When Sarahjane attends Lady Morville’s costume party, she never expects to learn her old beau Felix Gryffith is under the illustrious woman’s patronage and stands on the cusp of making a world-changing discovery. Felix, whose lies disgraced her in the eyes of the London elite by labeling her a flirt.
Felix’s love for Sarahjane has never wavered, despite the scandal that forced them apart. He’s desperate to tell her the truth, if he can convince her to listen.
Fate lurked in the shadows that night, years ago. Has it returned to grant Sarahjane and Felix their wishes, or terrorize them?
Sarahjane twirled under Felix’s arm and tried to release his hand. He wouldn’t let her. “Felix, I can’t teach you the steps if you don’t let me go.”
“I don’t want to,” he said, his finger caressing up to her cheek. “Ever.”
But too soon, she broke away from him and approached the refreshment table. Relief and a little superiority filled Felix to know she only gave the other young men momentary glances. It wasn’t long before she left her friends and returned to him. “I need air,” she said.
Concern flooded Felix. “Are you unwell?”
“I won’t be if you get me out of here.”
Felix scanned the partygoers, seeking out her father, and his uncle and aunt. His parents had sent him to London not long after his accident, hoping the doctors here would be of more help than their own in Dublin. He owed his Aunt Penelope much for opening her doors to him.

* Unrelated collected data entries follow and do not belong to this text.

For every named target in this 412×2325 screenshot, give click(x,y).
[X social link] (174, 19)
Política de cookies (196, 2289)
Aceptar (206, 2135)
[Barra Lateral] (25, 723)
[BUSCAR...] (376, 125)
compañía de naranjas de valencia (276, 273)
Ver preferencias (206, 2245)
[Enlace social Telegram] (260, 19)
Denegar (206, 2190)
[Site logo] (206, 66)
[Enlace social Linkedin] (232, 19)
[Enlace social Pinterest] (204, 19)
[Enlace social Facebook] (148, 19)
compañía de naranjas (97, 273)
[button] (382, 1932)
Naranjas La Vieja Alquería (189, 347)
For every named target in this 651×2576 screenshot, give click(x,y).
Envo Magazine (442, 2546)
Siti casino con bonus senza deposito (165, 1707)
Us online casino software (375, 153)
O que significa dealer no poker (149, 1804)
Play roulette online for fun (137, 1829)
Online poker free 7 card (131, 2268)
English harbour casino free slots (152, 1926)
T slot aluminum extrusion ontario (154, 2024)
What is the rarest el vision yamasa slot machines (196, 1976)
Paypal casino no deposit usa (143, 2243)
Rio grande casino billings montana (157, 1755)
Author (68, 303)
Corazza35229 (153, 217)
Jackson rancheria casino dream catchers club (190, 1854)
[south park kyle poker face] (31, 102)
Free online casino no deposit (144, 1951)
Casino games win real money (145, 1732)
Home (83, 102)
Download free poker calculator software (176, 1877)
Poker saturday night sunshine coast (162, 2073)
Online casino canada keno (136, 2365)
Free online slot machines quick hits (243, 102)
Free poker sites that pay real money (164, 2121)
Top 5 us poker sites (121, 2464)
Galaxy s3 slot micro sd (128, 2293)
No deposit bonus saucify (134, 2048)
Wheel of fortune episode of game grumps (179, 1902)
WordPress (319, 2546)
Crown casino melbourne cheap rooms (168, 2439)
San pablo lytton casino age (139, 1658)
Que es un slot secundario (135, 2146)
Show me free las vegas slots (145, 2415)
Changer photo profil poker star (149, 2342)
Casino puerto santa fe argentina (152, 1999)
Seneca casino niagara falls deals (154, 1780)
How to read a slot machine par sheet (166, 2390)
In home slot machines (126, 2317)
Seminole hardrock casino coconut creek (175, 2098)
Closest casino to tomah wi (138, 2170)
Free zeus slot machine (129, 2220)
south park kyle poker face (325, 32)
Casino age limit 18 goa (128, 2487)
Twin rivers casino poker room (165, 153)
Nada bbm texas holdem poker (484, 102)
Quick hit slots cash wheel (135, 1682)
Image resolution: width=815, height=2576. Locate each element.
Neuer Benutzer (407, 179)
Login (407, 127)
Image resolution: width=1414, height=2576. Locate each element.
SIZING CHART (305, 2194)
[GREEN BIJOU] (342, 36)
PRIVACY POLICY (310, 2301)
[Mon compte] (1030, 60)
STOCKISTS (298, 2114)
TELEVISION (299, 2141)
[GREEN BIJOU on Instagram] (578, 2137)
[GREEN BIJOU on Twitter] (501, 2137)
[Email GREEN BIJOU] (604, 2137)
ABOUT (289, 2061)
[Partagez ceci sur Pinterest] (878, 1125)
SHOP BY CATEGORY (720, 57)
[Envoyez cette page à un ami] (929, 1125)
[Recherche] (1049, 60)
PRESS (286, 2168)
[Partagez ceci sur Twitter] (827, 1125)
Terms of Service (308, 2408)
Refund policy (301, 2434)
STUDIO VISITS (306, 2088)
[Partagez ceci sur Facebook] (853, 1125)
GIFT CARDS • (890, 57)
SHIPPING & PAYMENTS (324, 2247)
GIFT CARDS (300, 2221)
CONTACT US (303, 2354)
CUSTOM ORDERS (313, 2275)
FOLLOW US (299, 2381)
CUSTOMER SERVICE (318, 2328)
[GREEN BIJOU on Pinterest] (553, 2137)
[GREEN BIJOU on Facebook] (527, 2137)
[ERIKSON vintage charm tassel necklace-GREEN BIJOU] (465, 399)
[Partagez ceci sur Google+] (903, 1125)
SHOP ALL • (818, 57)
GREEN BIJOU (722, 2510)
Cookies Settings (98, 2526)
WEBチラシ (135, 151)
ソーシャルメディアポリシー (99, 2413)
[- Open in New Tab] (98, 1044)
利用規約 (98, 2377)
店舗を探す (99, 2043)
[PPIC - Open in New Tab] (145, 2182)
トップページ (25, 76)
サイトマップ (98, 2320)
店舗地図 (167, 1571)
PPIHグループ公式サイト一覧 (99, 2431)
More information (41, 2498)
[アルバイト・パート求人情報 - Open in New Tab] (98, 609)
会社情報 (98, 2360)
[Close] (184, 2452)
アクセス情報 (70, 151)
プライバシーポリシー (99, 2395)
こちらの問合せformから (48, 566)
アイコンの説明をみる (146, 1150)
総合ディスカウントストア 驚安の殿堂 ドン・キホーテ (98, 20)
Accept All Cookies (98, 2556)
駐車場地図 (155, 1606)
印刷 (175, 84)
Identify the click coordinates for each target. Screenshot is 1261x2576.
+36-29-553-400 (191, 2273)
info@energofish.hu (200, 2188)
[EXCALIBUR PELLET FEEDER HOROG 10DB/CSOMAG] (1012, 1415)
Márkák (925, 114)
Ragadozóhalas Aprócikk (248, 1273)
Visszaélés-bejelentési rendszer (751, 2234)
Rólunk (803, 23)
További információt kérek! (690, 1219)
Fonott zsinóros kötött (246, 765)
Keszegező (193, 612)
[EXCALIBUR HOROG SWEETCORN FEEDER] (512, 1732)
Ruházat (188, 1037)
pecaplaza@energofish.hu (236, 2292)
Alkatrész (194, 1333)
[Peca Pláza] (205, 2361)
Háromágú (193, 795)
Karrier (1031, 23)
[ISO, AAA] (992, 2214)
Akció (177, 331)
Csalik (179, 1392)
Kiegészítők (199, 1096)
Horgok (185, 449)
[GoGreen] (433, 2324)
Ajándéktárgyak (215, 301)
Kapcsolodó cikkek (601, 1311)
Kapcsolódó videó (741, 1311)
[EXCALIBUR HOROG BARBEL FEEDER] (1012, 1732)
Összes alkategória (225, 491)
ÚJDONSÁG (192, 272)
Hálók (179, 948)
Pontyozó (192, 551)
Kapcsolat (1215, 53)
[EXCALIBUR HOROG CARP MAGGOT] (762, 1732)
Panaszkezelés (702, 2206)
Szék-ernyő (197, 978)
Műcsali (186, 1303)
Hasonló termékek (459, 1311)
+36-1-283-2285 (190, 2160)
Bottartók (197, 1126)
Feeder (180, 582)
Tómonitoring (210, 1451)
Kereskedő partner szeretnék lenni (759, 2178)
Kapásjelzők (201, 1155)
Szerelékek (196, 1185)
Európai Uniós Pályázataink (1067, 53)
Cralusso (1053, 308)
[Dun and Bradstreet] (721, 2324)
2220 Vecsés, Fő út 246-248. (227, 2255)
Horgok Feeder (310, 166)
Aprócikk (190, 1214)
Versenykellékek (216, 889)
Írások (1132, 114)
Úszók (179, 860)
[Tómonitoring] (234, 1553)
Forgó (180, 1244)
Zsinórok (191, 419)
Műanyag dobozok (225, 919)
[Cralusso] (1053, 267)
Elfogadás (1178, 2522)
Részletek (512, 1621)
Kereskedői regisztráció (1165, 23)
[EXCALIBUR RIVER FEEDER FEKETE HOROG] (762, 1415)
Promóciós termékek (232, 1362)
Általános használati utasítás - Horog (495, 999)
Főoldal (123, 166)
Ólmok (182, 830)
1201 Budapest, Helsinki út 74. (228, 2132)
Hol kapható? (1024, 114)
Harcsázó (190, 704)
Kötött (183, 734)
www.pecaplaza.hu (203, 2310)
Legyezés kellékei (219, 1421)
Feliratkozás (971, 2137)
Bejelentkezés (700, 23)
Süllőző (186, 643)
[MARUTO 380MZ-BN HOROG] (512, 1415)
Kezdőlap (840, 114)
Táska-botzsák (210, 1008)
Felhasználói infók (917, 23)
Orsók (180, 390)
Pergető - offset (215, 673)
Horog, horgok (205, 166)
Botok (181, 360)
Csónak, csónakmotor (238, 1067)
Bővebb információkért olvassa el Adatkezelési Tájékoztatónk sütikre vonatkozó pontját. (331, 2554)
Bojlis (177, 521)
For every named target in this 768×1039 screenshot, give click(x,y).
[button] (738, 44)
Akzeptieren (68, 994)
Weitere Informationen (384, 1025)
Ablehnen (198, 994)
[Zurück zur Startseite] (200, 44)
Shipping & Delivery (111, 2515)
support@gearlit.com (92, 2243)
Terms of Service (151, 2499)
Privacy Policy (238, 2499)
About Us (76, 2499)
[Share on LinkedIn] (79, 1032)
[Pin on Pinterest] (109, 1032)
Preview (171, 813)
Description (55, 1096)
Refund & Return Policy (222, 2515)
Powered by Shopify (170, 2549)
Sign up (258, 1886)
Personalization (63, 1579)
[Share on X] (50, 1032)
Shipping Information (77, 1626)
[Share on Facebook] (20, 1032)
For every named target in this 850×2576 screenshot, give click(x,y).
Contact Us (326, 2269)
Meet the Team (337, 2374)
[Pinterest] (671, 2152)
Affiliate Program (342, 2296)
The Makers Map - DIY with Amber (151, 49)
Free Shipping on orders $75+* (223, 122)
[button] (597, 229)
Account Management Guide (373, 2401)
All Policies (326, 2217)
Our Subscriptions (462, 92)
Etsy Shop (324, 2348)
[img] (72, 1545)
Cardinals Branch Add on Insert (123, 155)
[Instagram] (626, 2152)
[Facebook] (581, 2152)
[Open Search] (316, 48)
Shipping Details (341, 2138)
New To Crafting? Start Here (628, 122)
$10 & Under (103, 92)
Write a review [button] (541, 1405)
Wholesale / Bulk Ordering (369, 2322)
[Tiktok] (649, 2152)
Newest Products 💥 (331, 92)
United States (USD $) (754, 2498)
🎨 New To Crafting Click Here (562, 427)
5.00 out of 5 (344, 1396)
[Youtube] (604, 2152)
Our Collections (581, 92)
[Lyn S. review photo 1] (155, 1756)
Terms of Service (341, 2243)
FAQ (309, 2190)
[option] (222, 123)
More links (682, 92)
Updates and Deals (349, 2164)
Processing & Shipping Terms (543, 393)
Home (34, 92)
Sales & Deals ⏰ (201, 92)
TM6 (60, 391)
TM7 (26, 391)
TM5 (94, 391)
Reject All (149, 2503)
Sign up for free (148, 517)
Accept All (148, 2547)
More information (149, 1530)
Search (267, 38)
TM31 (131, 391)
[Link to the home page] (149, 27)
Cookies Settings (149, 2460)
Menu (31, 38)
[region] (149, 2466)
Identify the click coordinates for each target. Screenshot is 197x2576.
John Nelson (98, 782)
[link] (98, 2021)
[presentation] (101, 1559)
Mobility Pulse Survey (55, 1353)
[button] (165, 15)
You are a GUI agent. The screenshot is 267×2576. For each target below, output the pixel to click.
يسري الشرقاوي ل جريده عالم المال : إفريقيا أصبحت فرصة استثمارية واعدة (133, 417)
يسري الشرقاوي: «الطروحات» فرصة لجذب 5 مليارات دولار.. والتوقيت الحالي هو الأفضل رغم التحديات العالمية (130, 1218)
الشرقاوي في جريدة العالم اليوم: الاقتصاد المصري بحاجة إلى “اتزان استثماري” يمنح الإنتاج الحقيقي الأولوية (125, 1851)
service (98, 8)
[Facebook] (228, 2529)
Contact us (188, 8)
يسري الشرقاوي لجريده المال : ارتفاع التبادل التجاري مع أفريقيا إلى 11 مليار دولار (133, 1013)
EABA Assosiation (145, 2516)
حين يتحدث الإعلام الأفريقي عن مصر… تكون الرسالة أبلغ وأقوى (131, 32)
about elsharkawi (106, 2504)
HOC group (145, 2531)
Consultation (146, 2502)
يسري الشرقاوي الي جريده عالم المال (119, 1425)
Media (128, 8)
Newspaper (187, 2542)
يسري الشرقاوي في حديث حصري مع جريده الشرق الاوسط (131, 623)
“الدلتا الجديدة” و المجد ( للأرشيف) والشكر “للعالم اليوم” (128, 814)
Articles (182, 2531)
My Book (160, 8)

Where were they? Ah, there. His beloved guardians stood to the far side of the ballroom, backs to them. They wouldn’t protest if he helped Sarahjane. He hoped.
So many of his uncle’s friends had also attended this party. He wished they hadn’t, or found other places in the large house—somewhere away from him—to congregate. Too many of them asked how he was doing with sympathy-laced voices he’d heard frequently, since his accident. Though years had passed since that awful day, he grew stronger.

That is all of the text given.